AchJa. Es gibt Gerüchte, nach denen in Zypern Auffanglager für mindestens 100.000 “Fans des 7. Oktober” errichtet werden. Was ist hinter diesen Gerüchten? Wo werden die landen?

Hieronimus Krey / 31.08.2024

Wo sehe ich Ähnlichkeiten in Deutschland? Hammerbanden? Durch Volksempfänger zusammengetrommelter Lynchmob? Vorerst geht es nur um soziales Lynchen. Liest jemand indymedia? In schöner Regelmäßigkeit werden dort brennende AfD-Autos verkündigt. Und nebenbei auch brennende Kabelschächte der Bahn, die ja die Produkte ausgebeuteter Lohnsklaven transportiert - von Waffen ganz zu schweigen… Komischerweise liest man sonst nirgendwo davon. Nicht einmal auf AchGut !?

Franz Klar / 31.08.2024

Mio Dio , was soll bloß aus Italia werden ... ?

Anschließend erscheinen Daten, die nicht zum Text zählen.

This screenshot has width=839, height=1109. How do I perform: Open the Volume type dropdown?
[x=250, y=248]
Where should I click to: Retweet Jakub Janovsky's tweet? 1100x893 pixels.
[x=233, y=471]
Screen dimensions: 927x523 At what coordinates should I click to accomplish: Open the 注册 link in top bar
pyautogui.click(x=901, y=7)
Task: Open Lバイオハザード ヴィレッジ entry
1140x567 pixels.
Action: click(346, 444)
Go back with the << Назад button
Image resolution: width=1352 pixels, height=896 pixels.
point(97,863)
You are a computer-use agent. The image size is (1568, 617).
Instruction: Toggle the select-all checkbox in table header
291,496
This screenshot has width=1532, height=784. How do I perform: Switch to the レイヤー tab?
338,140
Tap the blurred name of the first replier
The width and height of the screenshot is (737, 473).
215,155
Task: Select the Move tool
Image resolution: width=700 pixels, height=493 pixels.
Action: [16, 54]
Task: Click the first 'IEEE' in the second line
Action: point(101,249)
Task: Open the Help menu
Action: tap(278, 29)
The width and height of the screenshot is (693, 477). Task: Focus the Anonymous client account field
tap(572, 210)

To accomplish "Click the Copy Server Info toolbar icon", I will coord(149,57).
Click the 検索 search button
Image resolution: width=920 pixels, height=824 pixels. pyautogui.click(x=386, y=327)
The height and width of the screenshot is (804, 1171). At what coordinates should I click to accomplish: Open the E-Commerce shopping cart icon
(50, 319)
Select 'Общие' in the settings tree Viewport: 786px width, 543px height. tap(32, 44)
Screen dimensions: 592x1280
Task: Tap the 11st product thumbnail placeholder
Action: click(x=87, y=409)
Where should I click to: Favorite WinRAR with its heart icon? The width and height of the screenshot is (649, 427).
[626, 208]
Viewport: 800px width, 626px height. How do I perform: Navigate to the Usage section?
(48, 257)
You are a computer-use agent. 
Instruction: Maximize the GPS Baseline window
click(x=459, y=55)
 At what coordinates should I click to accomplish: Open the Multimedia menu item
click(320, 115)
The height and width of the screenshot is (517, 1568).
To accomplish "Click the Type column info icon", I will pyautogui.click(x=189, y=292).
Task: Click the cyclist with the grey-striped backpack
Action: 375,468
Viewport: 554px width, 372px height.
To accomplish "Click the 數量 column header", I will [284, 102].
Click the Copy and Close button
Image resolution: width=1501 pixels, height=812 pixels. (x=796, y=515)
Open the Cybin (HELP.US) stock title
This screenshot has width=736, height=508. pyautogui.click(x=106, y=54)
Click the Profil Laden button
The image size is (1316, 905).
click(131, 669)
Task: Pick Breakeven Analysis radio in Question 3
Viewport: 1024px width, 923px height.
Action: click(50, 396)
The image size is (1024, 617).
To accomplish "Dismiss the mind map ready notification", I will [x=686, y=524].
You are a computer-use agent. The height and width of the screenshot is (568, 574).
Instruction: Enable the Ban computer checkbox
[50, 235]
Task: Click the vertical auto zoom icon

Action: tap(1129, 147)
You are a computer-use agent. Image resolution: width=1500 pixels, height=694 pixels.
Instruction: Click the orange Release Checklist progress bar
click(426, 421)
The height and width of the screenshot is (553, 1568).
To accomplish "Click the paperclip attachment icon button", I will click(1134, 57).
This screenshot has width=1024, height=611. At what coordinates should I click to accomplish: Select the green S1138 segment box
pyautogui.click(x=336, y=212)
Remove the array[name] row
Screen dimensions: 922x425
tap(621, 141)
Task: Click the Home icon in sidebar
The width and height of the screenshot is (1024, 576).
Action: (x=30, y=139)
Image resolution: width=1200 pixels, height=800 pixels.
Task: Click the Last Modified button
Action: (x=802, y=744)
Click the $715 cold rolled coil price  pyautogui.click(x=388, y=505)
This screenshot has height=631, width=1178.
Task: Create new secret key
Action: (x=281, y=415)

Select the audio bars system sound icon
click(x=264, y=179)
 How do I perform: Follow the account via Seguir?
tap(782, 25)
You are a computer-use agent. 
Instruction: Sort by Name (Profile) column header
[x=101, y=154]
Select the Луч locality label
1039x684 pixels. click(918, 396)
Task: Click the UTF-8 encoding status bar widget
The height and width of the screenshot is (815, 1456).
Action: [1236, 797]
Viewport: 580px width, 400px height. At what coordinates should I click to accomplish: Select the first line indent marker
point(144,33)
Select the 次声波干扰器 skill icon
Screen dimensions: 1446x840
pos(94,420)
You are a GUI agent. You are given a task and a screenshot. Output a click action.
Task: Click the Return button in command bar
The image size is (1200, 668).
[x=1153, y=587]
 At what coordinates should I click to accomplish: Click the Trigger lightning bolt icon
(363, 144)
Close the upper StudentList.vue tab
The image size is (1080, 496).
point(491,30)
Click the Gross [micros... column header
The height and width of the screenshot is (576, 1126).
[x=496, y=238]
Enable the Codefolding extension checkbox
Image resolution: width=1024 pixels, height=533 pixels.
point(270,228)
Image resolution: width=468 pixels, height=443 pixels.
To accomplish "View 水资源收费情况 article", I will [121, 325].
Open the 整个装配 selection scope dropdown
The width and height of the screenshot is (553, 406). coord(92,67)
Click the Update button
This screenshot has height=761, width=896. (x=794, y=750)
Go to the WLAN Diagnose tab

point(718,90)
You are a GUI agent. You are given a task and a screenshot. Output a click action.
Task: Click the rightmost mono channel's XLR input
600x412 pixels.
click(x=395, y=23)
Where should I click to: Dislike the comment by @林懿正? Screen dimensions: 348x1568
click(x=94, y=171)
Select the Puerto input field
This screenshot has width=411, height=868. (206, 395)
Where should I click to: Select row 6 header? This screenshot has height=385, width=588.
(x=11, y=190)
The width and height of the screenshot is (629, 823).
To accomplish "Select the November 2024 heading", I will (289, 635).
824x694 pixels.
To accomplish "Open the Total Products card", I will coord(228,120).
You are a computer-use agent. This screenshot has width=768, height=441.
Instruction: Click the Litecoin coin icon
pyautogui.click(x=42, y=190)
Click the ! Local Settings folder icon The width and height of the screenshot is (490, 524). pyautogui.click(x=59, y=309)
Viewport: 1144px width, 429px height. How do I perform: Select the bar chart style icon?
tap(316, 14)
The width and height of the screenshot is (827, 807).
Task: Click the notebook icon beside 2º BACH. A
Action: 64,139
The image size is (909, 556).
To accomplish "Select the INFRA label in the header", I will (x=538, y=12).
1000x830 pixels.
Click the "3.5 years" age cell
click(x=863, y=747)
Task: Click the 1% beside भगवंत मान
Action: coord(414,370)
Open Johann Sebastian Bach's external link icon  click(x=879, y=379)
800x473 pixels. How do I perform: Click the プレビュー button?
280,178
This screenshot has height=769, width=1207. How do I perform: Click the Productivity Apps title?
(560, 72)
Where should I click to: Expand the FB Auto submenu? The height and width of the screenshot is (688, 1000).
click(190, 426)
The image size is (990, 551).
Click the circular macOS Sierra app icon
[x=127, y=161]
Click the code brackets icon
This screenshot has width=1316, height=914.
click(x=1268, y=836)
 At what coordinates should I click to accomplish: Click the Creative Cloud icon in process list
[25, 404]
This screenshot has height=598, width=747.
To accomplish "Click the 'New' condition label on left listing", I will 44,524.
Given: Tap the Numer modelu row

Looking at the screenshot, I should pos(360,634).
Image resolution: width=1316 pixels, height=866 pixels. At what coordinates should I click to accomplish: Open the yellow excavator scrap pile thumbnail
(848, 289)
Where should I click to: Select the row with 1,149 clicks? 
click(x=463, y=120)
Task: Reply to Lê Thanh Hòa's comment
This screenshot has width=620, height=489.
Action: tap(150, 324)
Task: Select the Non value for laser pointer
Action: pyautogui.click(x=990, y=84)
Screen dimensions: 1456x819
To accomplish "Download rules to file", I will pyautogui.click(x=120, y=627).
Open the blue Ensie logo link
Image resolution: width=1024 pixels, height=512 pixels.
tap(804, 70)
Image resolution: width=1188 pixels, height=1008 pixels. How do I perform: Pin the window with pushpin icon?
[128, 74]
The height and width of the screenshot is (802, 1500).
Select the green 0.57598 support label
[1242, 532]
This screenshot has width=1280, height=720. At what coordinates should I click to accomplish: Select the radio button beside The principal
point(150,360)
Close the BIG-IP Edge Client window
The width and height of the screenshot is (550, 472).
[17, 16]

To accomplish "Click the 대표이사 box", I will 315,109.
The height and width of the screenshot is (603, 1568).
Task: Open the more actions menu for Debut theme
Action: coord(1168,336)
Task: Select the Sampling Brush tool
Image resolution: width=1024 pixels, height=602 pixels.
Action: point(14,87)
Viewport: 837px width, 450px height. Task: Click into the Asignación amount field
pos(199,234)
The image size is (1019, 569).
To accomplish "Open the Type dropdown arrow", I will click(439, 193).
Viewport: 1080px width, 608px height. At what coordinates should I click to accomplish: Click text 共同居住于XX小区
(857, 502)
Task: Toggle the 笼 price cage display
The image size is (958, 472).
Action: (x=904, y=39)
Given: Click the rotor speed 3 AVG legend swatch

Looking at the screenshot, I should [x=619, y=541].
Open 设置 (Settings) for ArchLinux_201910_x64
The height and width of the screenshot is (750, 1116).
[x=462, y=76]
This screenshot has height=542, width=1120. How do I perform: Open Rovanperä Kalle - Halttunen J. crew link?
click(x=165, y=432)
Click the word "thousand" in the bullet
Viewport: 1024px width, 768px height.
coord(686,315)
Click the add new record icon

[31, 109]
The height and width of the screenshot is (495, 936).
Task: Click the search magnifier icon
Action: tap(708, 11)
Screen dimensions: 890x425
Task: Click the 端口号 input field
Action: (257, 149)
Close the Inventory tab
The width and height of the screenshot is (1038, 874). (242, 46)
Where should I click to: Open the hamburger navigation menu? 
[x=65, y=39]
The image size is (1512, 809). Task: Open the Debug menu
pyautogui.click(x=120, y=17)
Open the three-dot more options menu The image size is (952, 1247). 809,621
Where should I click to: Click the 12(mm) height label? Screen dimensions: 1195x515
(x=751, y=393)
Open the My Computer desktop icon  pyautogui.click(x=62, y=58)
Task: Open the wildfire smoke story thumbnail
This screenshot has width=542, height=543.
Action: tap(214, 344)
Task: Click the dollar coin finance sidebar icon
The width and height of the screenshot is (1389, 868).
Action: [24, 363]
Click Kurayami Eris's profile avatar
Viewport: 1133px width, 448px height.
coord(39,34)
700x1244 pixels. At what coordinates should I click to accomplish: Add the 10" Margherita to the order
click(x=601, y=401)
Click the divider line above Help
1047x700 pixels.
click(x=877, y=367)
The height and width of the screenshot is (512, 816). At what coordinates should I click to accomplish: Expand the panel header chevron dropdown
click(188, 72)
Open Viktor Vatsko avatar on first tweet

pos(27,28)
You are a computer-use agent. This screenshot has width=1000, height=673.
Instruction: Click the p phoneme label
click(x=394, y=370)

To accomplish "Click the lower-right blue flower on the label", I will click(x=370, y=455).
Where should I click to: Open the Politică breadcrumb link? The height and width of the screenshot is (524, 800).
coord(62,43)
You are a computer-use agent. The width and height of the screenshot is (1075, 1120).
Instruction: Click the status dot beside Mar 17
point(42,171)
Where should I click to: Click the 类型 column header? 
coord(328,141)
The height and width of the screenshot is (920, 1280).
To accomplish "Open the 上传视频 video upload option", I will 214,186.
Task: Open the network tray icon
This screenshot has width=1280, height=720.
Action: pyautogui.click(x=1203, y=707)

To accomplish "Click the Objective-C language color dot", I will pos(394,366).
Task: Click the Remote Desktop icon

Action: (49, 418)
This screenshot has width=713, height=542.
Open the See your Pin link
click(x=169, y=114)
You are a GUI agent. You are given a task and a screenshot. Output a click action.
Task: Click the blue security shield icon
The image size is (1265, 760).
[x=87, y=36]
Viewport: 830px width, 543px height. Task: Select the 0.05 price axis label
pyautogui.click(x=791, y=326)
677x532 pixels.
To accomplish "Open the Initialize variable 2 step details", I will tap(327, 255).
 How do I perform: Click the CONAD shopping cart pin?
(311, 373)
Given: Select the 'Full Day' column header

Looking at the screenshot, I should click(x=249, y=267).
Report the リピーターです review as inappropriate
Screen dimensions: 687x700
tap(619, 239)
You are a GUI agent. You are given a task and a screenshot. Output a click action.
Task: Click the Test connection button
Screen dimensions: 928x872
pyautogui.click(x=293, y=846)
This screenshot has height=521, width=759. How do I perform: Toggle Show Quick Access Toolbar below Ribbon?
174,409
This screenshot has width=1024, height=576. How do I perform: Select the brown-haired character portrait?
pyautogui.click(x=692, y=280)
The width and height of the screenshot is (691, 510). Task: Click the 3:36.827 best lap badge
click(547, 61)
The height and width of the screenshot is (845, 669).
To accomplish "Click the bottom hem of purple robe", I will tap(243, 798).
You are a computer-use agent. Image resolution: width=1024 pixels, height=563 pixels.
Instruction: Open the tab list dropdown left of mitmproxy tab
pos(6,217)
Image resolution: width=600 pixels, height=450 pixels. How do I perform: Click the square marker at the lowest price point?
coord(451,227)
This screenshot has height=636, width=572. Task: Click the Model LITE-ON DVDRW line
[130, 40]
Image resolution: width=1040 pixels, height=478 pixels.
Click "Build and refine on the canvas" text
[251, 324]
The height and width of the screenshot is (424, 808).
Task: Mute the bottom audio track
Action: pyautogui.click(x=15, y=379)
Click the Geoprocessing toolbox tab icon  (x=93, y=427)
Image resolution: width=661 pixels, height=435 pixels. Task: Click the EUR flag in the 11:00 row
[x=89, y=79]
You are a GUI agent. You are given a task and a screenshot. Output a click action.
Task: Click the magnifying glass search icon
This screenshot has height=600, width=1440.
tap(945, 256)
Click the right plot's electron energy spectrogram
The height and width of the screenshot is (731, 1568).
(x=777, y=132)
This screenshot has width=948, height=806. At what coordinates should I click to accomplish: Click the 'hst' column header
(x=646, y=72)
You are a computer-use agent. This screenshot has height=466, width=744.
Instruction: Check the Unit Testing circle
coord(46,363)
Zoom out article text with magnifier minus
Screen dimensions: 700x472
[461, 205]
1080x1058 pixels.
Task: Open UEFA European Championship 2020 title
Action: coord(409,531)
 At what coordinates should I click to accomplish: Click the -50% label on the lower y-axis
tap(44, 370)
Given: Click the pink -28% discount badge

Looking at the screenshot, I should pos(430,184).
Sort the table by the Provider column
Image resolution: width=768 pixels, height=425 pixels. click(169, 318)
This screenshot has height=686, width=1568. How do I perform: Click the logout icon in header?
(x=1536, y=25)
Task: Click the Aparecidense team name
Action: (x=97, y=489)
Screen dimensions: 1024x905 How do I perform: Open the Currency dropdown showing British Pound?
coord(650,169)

Bärbel Witzel / 31.08.2024

“Die Protokolle der Weisen von Zion” ist ein Buch, das weit verbreitet ist, wohl auch in anderen Sprachen als der deutschen. Dabei handelt es sich jedoch um eine Fälschung, das muss man den Menschen deutlich sagen. Das Buch weist viele Parallen zum Buch “Der Fürst” von Nicolo Machivelli aus dem Jahr 1513 auf. Die Italiener vergessen ganz, dass die Römer in der Antike eine der brutalsten Völker waren, die es je gegeben hat, auch schon vor Chr. Zwar waren andere Völker der Antike auch brutal, aber die Römer übertrafen alle. Ganz Nordafrika und Europa wurden zum größten Teil von den Römern zersetzt. Den Islam gab es zu der Zeit noch nicht.

L. Luhmann / 31.08.2024

“Auch in Italien hat der Antisemitismus zugenommen.” - Die armen Muselmanen werden offensichtlich weltweit verfolgt!

Marc Greiner / 31.08.2024

Kann der Mossad diese Idioten nicht einfach “verunfallen” lassen? Dreckskommunisten. Es ist Krieg.